THE TASK> Below are some records; find each line that carries the word "agent" and copy it.

INPUT MATERIAL>
- - -
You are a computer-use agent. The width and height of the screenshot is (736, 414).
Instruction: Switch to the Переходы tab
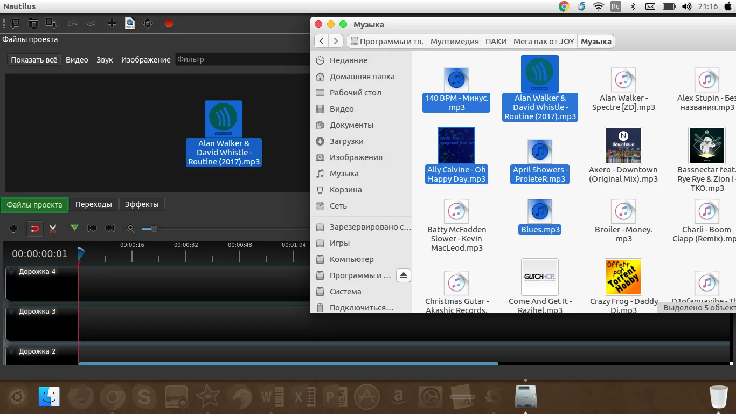(x=94, y=204)
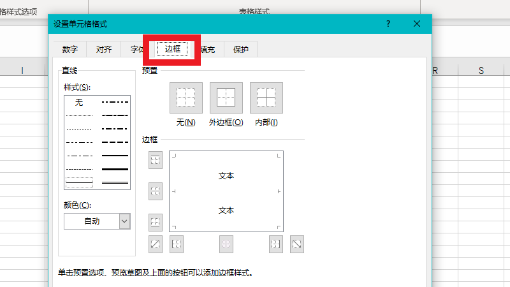Toggle the bottom border button
This screenshot has height=287, width=510.
(x=156, y=222)
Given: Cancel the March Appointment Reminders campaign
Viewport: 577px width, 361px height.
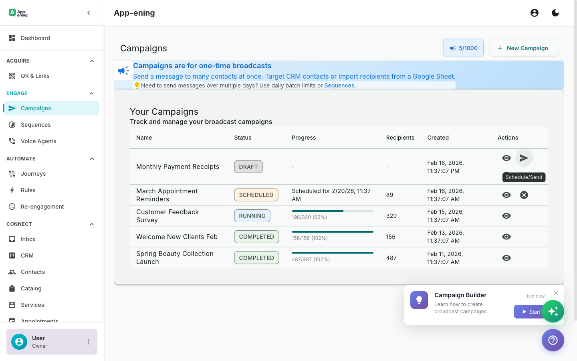Looking at the screenshot, I should [x=524, y=195].
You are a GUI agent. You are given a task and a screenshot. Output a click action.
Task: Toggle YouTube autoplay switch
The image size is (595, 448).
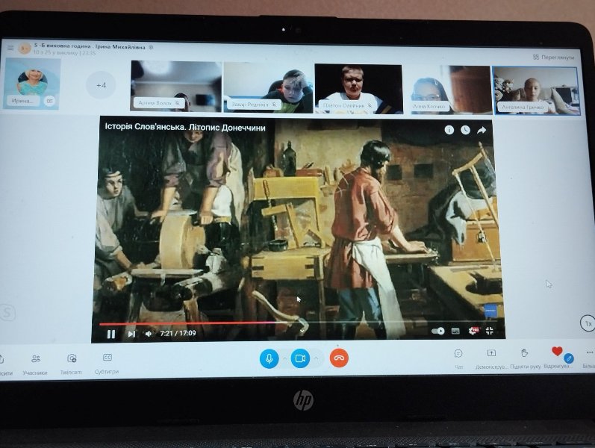click(438, 331)
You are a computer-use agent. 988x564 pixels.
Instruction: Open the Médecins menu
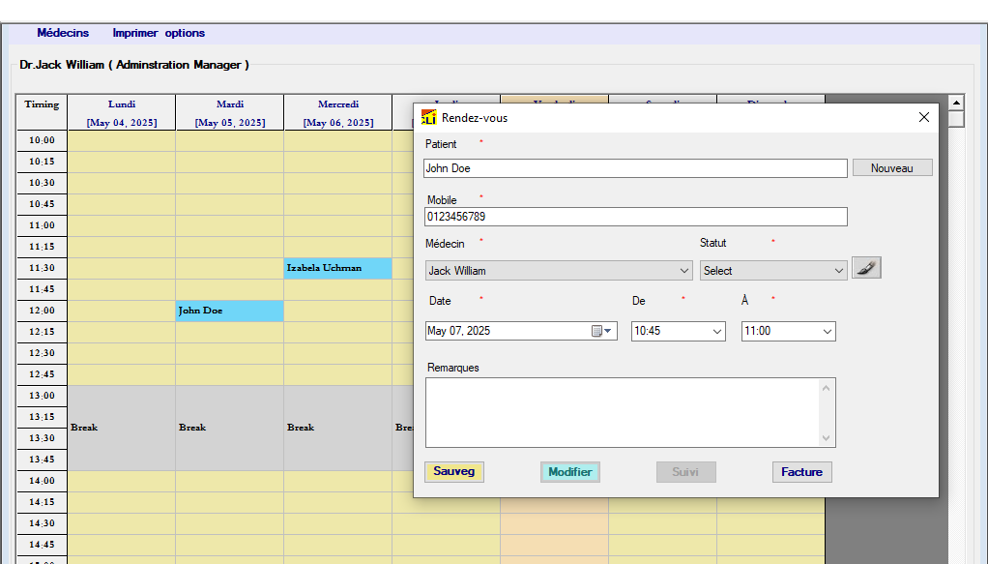pyautogui.click(x=63, y=33)
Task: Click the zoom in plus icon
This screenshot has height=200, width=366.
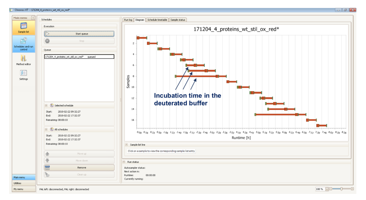Action: (x=352, y=189)
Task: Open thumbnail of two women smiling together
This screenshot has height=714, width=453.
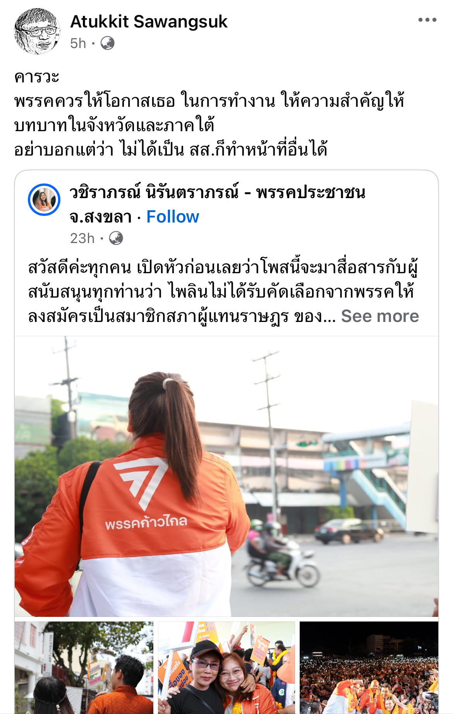Action: coord(227,668)
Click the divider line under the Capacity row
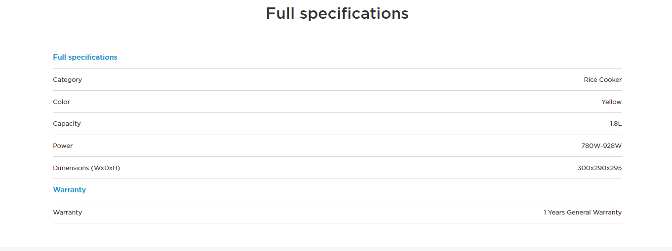This screenshot has height=251, width=672. 337,135
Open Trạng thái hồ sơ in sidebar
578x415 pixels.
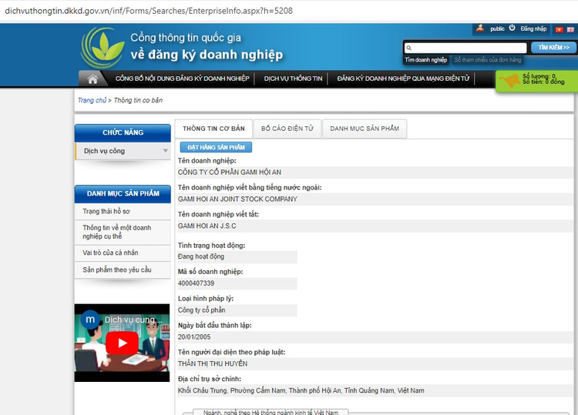pos(106,211)
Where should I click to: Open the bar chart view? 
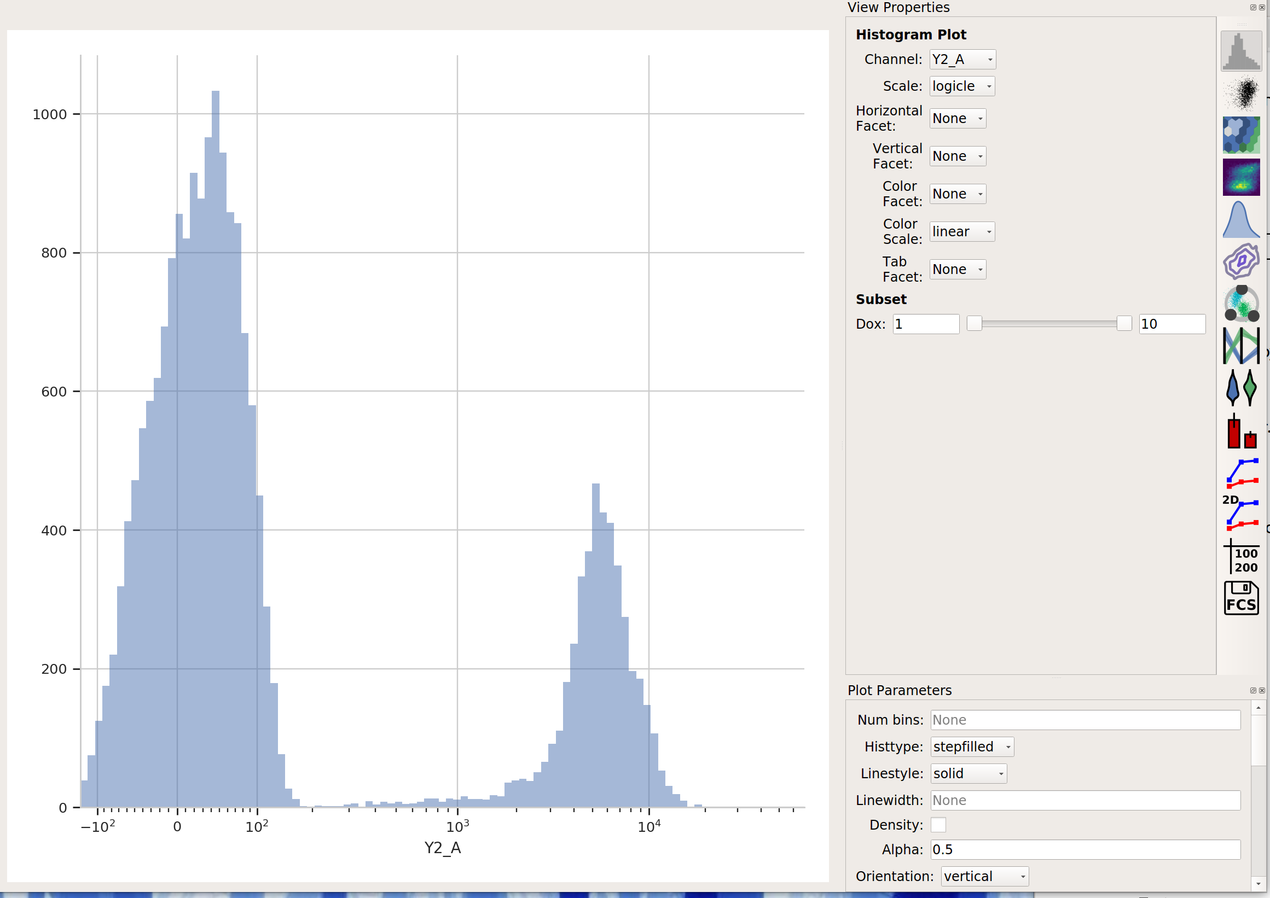[1241, 430]
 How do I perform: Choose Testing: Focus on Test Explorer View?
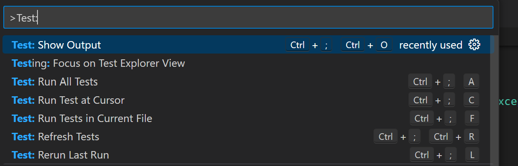(98, 63)
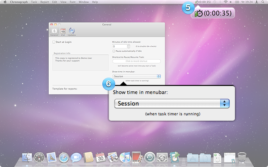Switch to the Updates preferences pane

click(72, 32)
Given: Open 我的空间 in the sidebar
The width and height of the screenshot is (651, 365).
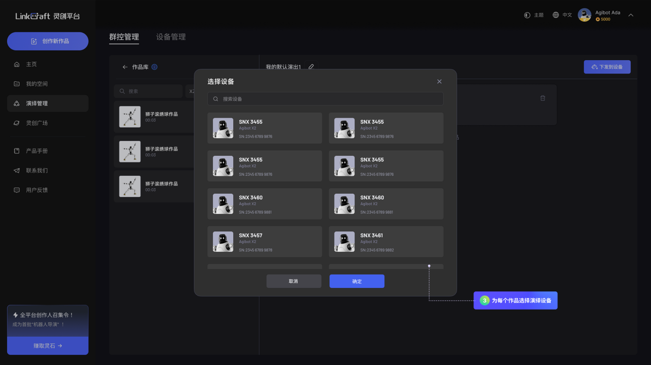Looking at the screenshot, I should [37, 84].
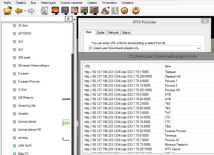Expand the back arrow history dropdown
Viewport: 214px width, 155px height.
click(25, 11)
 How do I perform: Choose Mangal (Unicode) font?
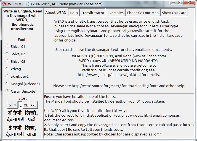7,84
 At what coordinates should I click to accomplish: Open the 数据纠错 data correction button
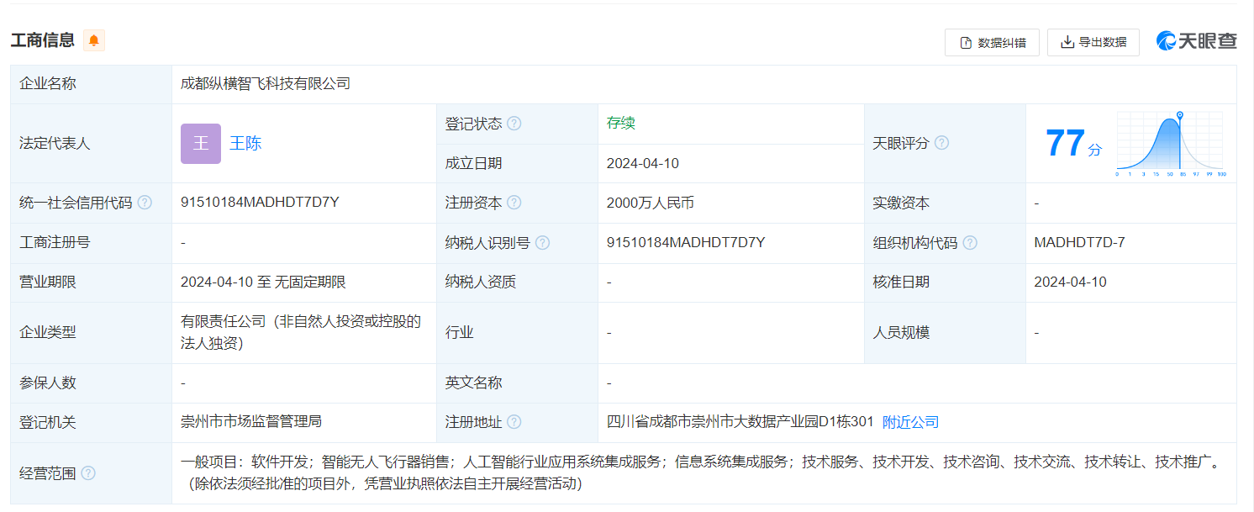point(992,43)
- - -
RESPONSE TO THIS EXERCISE>
You are a computer-use agent. The width and height of the screenshot is (736, 414).
You are a GUI agent. You are given a task and a screenshot. Output a click action.
You are a computer-use agent. 988x564 pixels.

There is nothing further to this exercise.